PROVIDED RECORDS Block Start

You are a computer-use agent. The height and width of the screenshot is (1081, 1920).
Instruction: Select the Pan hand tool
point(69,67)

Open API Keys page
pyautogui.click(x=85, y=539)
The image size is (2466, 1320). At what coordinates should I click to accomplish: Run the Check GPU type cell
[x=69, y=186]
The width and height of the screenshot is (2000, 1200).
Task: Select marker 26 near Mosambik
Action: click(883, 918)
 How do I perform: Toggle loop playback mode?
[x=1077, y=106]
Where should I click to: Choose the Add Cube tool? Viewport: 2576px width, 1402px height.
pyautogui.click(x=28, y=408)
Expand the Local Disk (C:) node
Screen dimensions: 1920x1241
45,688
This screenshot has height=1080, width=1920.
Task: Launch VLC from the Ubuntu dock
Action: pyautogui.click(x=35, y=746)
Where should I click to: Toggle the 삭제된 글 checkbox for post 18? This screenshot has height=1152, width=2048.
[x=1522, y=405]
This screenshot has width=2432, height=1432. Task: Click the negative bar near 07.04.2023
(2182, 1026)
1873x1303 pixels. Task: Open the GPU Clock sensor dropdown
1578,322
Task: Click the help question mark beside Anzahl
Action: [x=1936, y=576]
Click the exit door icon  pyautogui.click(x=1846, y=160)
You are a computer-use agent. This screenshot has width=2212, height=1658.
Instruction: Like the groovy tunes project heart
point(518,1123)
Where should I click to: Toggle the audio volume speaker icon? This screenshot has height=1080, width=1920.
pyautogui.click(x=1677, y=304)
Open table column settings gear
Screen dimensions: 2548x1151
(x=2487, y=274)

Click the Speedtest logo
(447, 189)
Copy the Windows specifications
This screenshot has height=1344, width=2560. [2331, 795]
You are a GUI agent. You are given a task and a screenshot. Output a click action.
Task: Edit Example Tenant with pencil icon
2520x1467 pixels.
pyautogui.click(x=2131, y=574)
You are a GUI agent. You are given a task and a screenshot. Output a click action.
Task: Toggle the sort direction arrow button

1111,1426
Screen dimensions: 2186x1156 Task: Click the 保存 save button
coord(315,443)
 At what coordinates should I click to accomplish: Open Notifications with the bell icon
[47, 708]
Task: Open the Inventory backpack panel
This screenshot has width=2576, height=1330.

PROVIDED RECORDS Block End

GOAL OF THE EXERCISE. From the records above, print only the lines between the one holding "Task: Toggle the sort direction arrow button" and the one holding "Task: Open the Inventory backpack panel", inclusive, exactly as they stand.

ANSWER AREA.
Task: Toggle the sort direction arrow button

1111,1426
Screen dimensions: 2186x1156 Task: Click the 保存 save button
coord(315,443)
 At what coordinates should I click to accomplish: Open Notifications with the bell icon
[47, 708]
Task: Open the Inventory backpack panel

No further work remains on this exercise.